I recently finished reading Not Buying It: My Year Without Shopping by Judith Levine. It is a journal/editorial piece about how Ms. Levine stopped shopping during 2004, buying only the necessities (i.e. basic food, personal care items, etc.). She even gave up her book buying habit, something that I find nearly impossible to do. In between discussions of how she and her partner find new forms of entertainment and learn to make due with less, Ms. Levine also reflects on America’s consumer culture.
Although Canadians aren’t been told by their government to shop as part of the “war of terrorism”, we do have a very strong consumer culture as well. Malls are getting bigger, and shopping seems to be everyone’s favourite hobby. Speaking as someone who spent many years working in retail, it seems to me that people are almost more interested in the act of spending money then they are in the times they actually buy.

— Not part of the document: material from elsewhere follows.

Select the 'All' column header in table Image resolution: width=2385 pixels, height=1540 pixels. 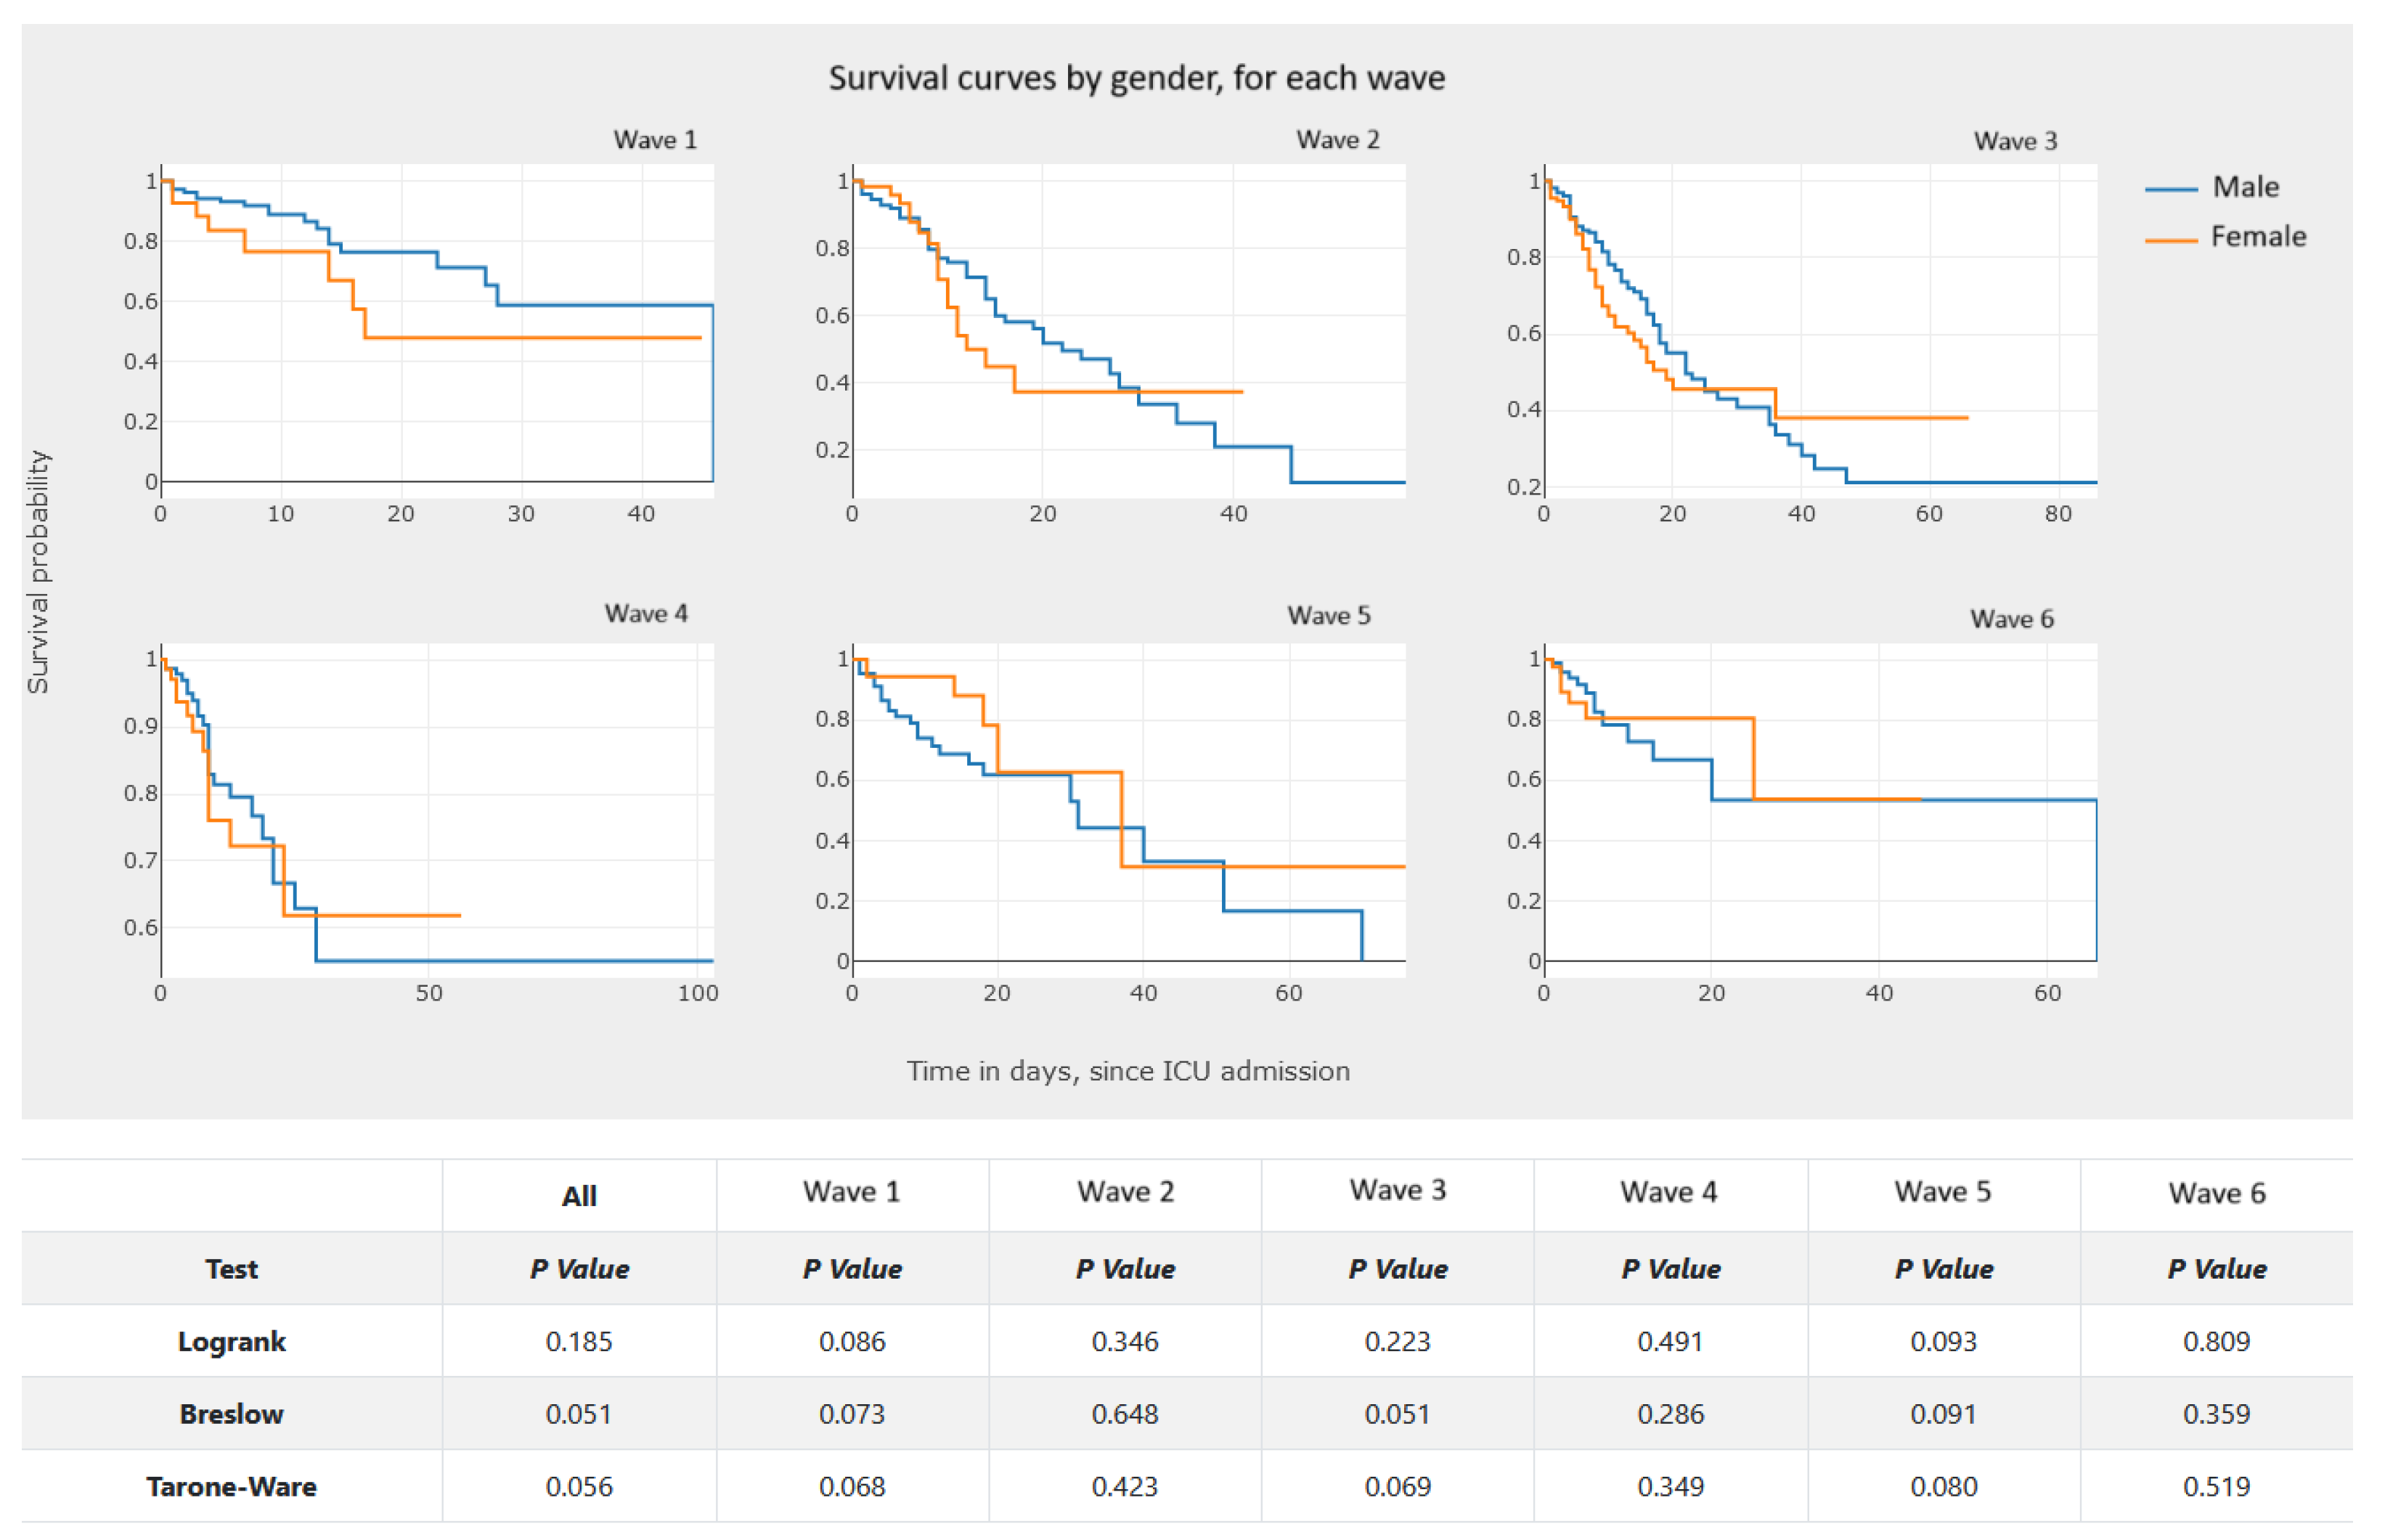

If I am going to be totally honest, I guess I’m a little guilty of that too. It is easy to fall into the trap of believing that something is better because it costs more. (I bought a $100 pair of heels last week, which I am taking back because that is just too much money for a pair of shoes.) And it is satisfying to know that you can buy something if you really want to have it, or think you want to have it. But, I think, we need to (or rather, I need to) move away from seeing things as a measure of success and as comfort and security.
I’m not sure if I am ready to try my own year without shopping, but maybe a year with less shopping would be a good start.